▶ [Work order] Once the line with "Start translation with BẮT ĐẦU DỊCH" has been located in the records below, set down that line and all subsequent lines exactly, omitting the pictures.

Pixel coordinate grounding data:
=== Begin Enclosure ===
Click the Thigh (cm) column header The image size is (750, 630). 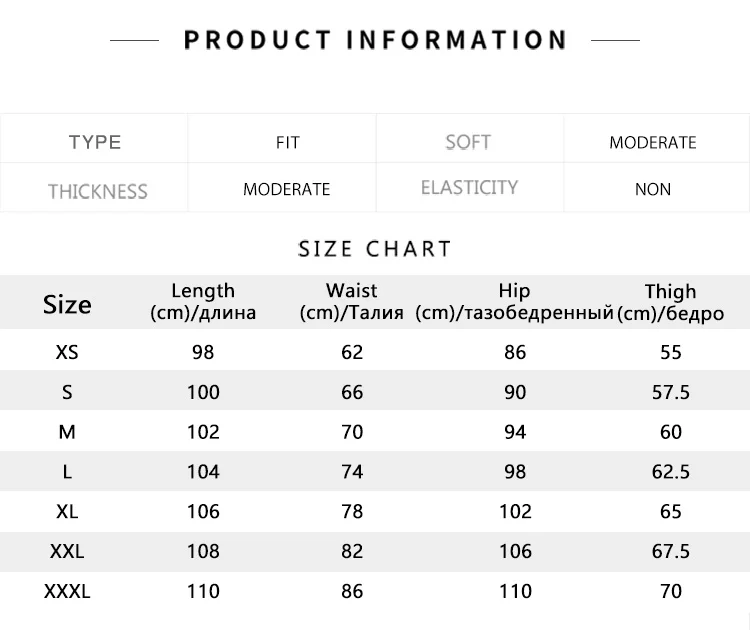click(671, 303)
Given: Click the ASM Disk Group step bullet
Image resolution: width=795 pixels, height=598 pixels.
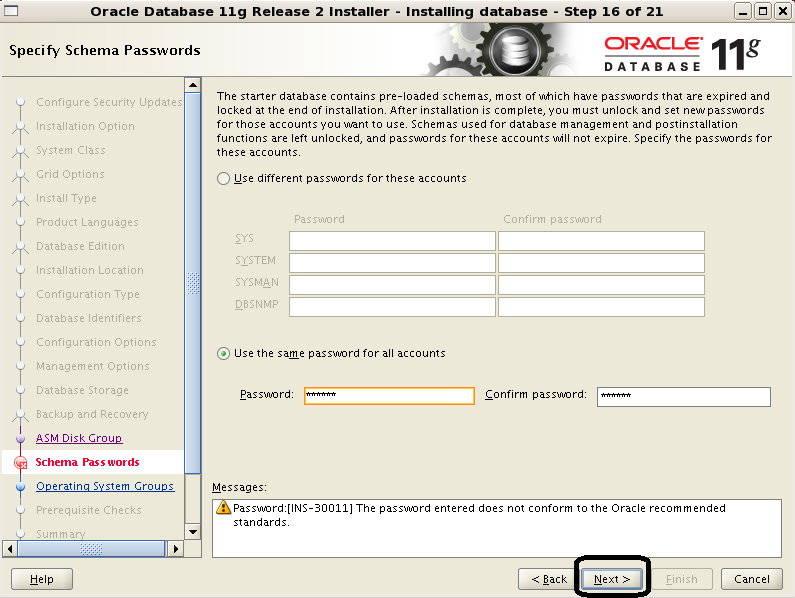Looking at the screenshot, I should 20,439.
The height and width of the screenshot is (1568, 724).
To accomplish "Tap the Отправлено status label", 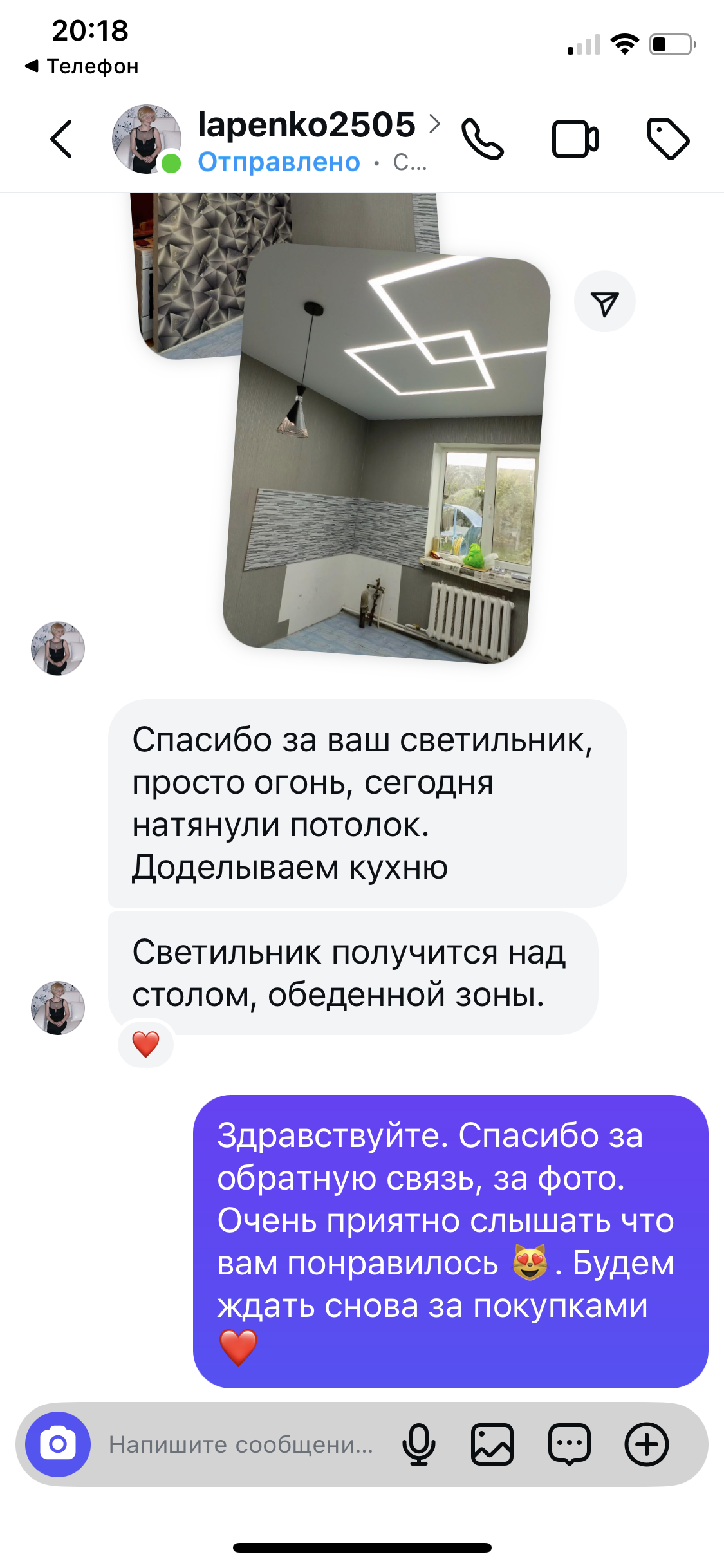I will (279, 162).
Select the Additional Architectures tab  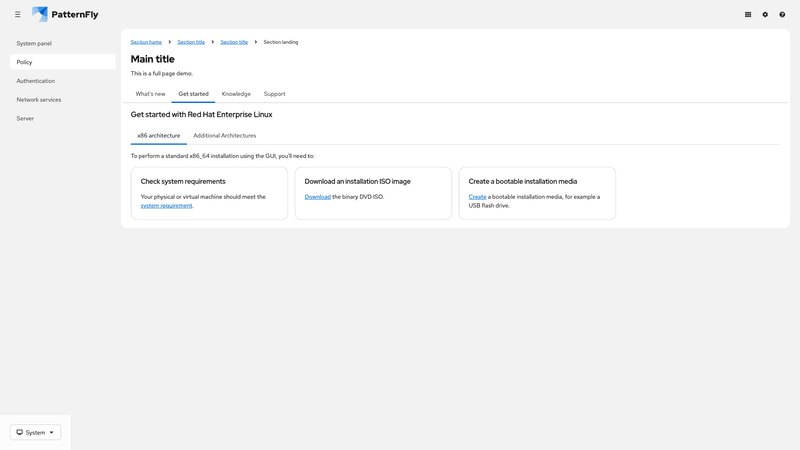point(224,135)
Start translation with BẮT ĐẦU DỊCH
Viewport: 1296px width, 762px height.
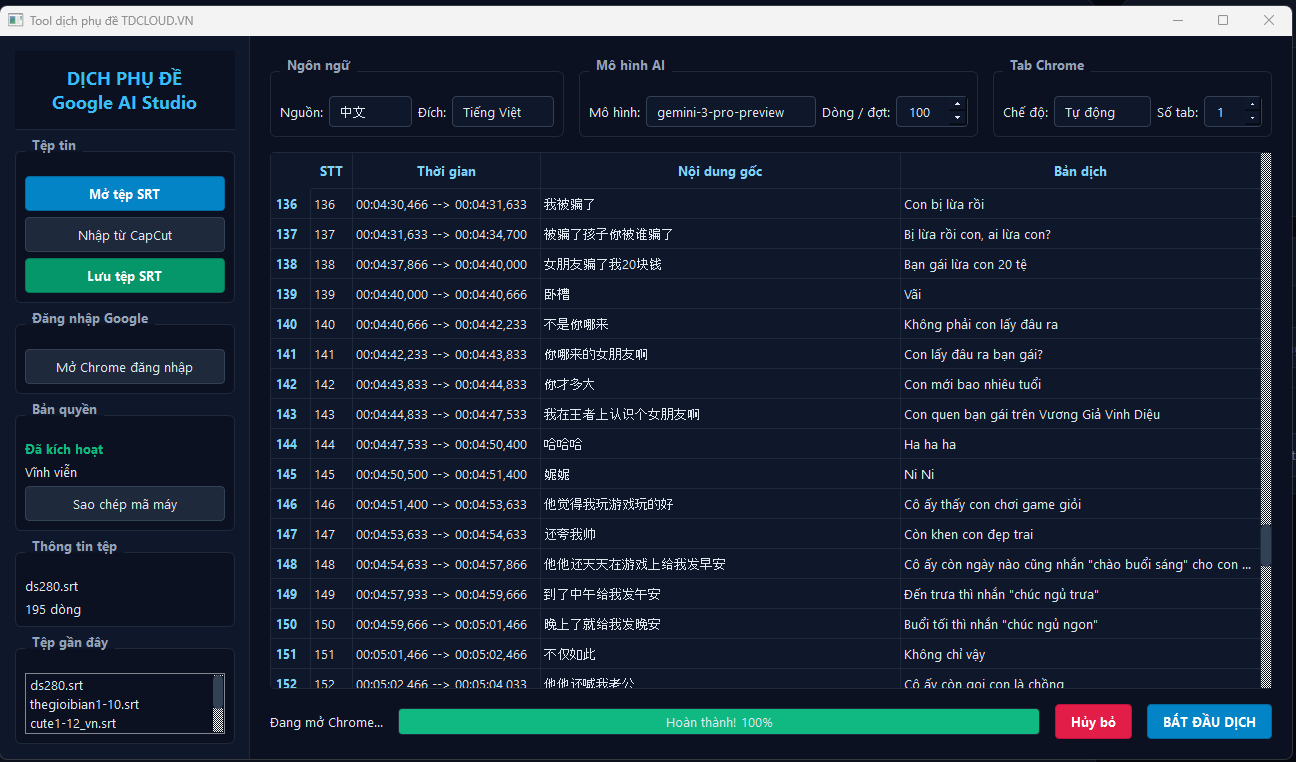(1209, 722)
=== End Enclosure ===
▶ [Written response]
Start translation with BẮT ĐẦU DỊCH
Viewport: 1296px width, 762px height.
(1209, 722)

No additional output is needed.